09 Nisan 2011 Dana – Petra
Merhaba sevgili arkadaşlar,
Yeni bir güne uyanıyoruz Dana’da. Dün kapalı hava bugünde devam ediyor burada. Bugün için iki plan yapılıyor. Bir grup bisiklet ile Petra’ya gidecek, diğer grup ise Petra’ya otobüs ile gidip Petra’yı gezecek. Petra çok büyük bir şehir olduğu için erkenden gidip gezmek gerekiyor. O nedenle gezecek olan ekip bugün bisiklete binmeyecek. Dana – Petra arası ise toplamda 50 km.
Bu iki seçim arasından Alican ve ben buraya kadar gelmişken gidip Petra’yı gezmek istiyoruz. O nedenle taytlarımızı değil, sivil kıyafetlerimizi giyiniyoruz.
Kaldığımız otelden çıkmadan önce birkaç fotoğraf çekiyorum çevreden. Kayısı ağaçlarının meyveleri yavaş yavaş çıkmaya başlamışlar…
Dana’da hava hala kapalı…
Bisikletlerimizi yüklüyoruz. Yaklaşık 3 km kadar rampa var önümüzde. Bisiklet ile gidecek olan ekipte bu rampayı kamyon ile çıkıyorlar.
Tepeye vardıktan sonra bisikletçi ekibin bisikletlerini indiriyoruz ve onlar pedalla, bizler ise minibüs ile Petra’ya harekete geçiyoruz.
Yoldan birkaç manzara da çekmeyi ihmal etmiyoruz tabi.
Otobüsümüz mola sırasında…
Saat 9:00 gibi Petra’ya varıyoruz ve giriş için gişelere gidiyoruz. Bu zamana kadar vermiş olduğum en yükse tarihi kent, müze vs vs parasını burada ödemek zorunda kalıyorum. Ne kadar mı? Merak edenler için yazıyorum. Petra’ya giriş ücreti günlük sadece 73 $ . Bu benim bütçemi biraz sarsıyor, ama buraya kadar geldiğimiz için mecburen ödeyip giriyorum. Tabi bununla da bitmiyor. Üstüne birde kişi başına 5 Ürdün Dinarı yani 10 TL kadar rehber ücreti ödüyoruz. Tabi rehberimiz ingilizce anlatıyor ve ben anlamadığım halde bu ücreti de ödüyorum.
Bu kadar yüksek ücreti ödedikten sonra artık gezintiye çıkıyoruz. Tabi hiç birşey anlamadığım için şehir hakkında pek bir bilgi yazamayacağım. Google’de aratarak mutlaka birçok bilgiye ulaşacaksınız. Ben turum biter bitmez ilk yapacaklarım arasında bu var tabi.

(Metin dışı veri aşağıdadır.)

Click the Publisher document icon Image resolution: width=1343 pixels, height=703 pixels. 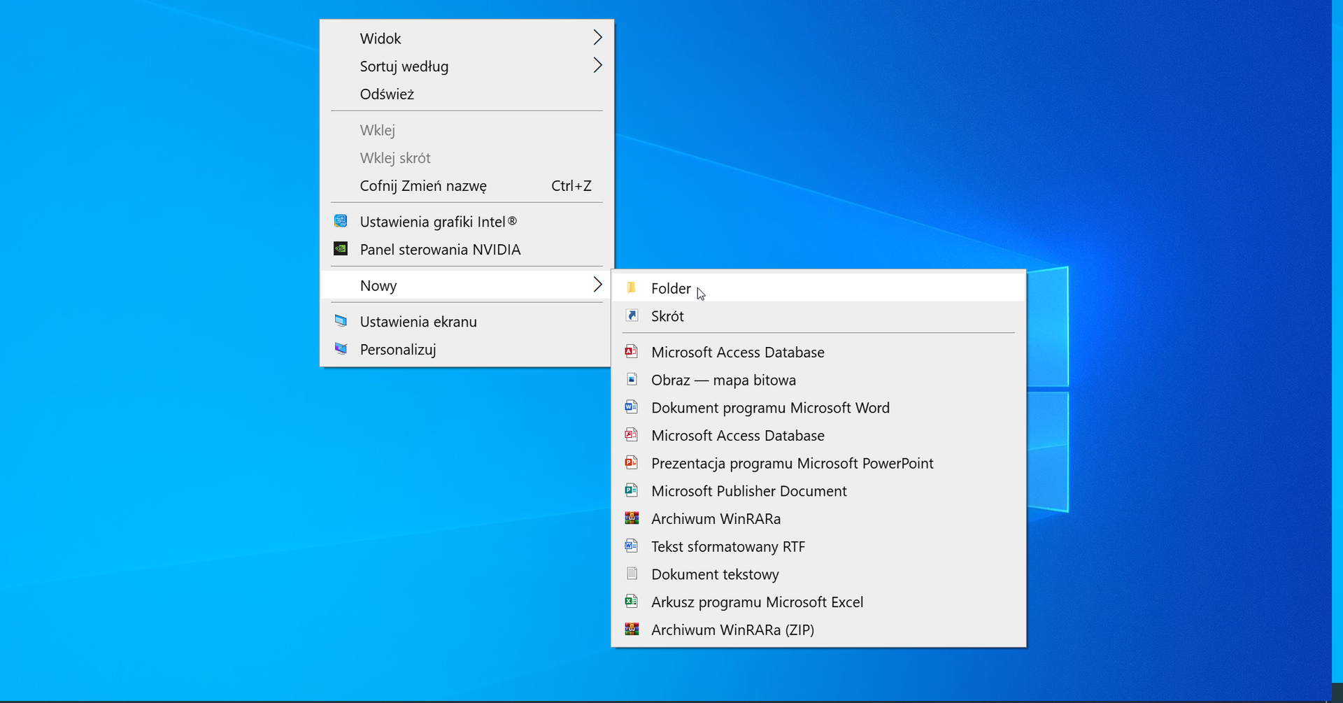tap(632, 490)
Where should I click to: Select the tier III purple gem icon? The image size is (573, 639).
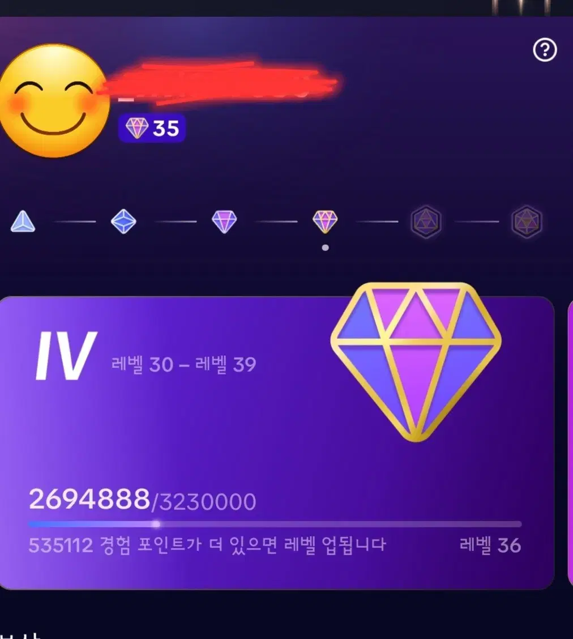pyautogui.click(x=224, y=221)
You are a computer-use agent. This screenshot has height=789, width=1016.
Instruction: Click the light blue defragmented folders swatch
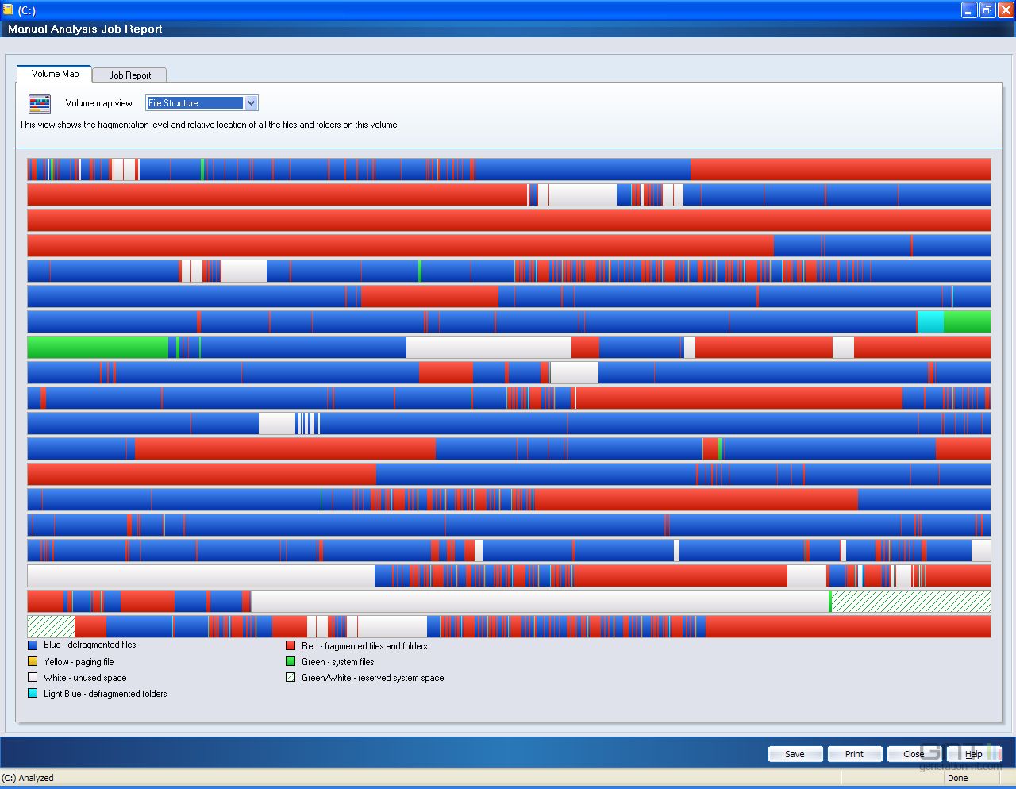tap(33, 693)
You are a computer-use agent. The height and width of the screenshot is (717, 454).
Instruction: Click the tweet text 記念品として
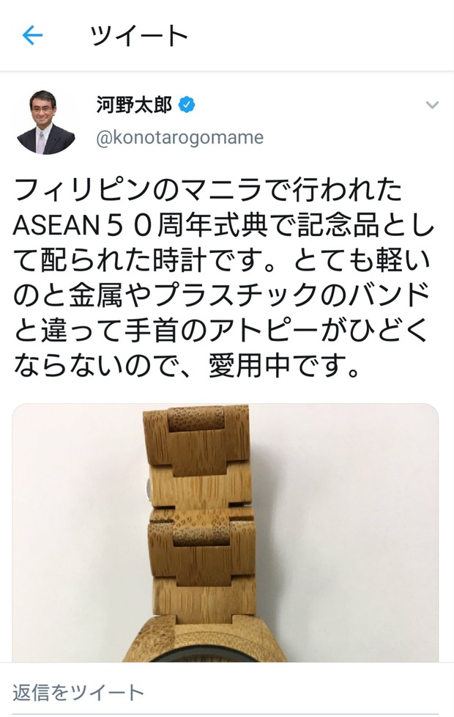[x=365, y=226]
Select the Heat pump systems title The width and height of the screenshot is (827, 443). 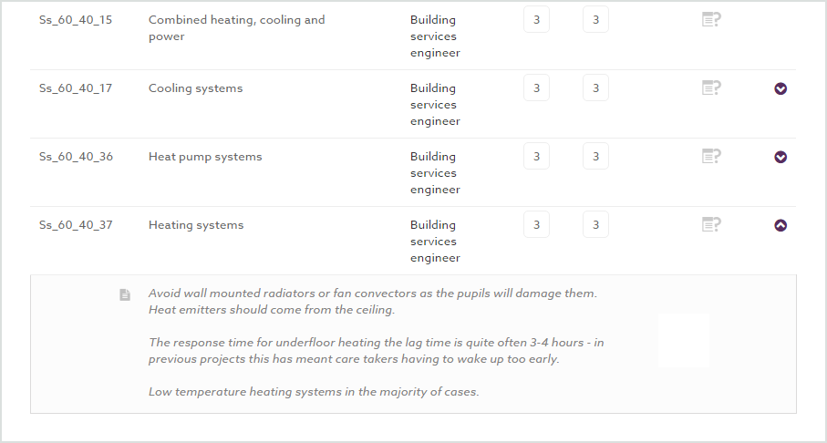point(205,157)
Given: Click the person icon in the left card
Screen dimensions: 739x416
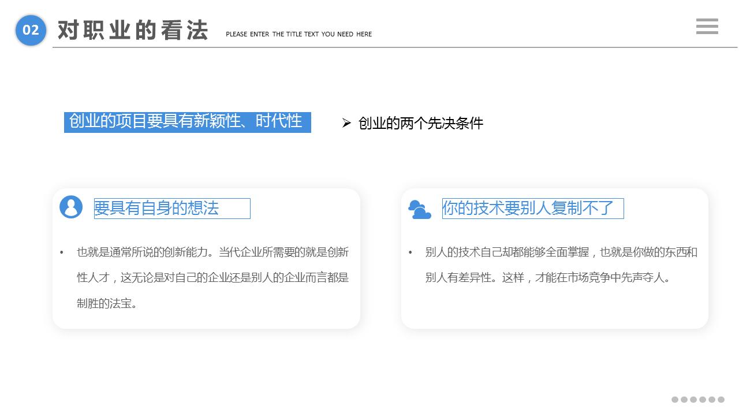Looking at the screenshot, I should point(70,206).
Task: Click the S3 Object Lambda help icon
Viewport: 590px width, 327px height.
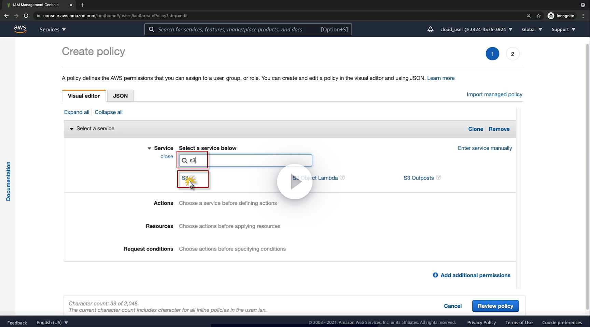Action: pyautogui.click(x=342, y=177)
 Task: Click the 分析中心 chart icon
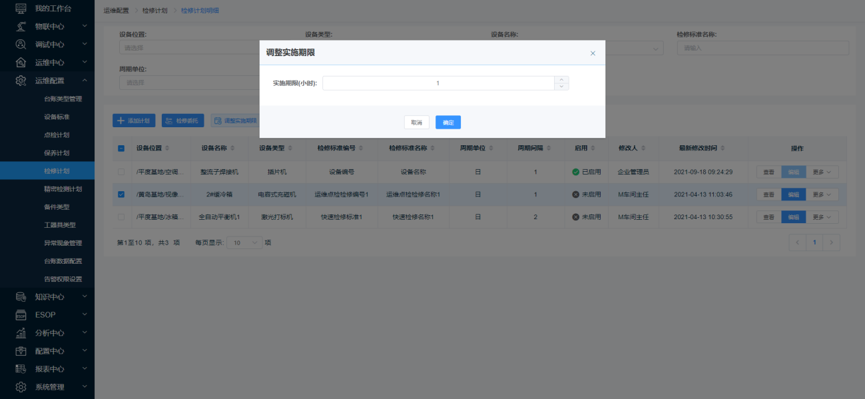coord(21,332)
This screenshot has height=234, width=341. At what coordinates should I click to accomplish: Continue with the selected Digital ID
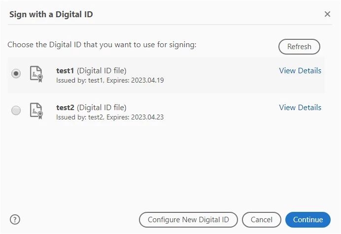point(308,220)
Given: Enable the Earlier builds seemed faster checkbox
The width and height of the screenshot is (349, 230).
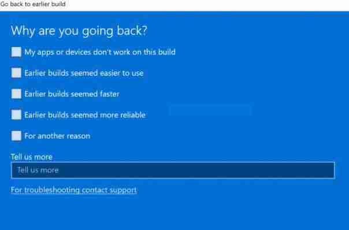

Şimdi sizleri Petra şehrinden çeşit çeşit görüntüleri ile baş başa bırakıyorum…
At arabaları ile isterseniz gezebiliyorsunuz…
Derin bir kanyondan ilerliyoruz, yukarısı çok yüksek…
File benzer bir taşın yanında birşeyler anlatılıyor…
En ilgi çeken yerlerinden bir tanesi…
At arabaları, at, eşşek burada çok sayıda var. Hepside insan taşımak için kullanılıyor.
Tabi develer ile birkaç turda atılabiliyor.
Petra şehrinin hediyelik eşyaları her yerde…
Çay ve Kahve molası…
Develer
Birkaç tane de benden fotoğraf… 🙂
Bunlardan burada çalışanların köpeği ve eşşeği…
Eşşekler merdivenleri hızlı hızlı çıkıp inebiliyorlar…
Gün sonunda ise işi bitenler evlerine gidiyorlar, yarın sabah aynı görevlerinin başından olmak şartı ile.
Petra’da bir günümüz bu şekilde son buluyor. Öğle yemeğini ise içeride bulunan lokantada yiyoruz. 20 TL karşılığında. Bundan sonra ise serbest olarak birkaç saat takılıyoruz.
Sonrasında akşam 5 buçukta ise otele dönmek için bizi gelip alacak olan minibüsümüzü bekliyoruz. Biraz gecikince bizde kapıya kadar yürüyoruz.
Akşam 6’da oteldeyiz ve yemek ve brifingden sonra yarın için dinlenmeye çekiliyoruz.
Sevgi ve Saygılarımla…
Gezmiş kadar oldum 🙂
Serkan sakkallarda uzamaya başlamış.
Güzel, tarih kokan ve pahallı bir gün olmuş.
Bu arada fotolara söylenecek laf yok.
Emeğine sağlık.
Kanka raporunu büyük bir keyifle okudum, fotoğraflar hakikaten harika, çok güzel görülesi yerlermiş. Paylaşım için teşekkürler ellerine, yüreğine sağlık. Takipteyim:) Herşey gönlünce olsun.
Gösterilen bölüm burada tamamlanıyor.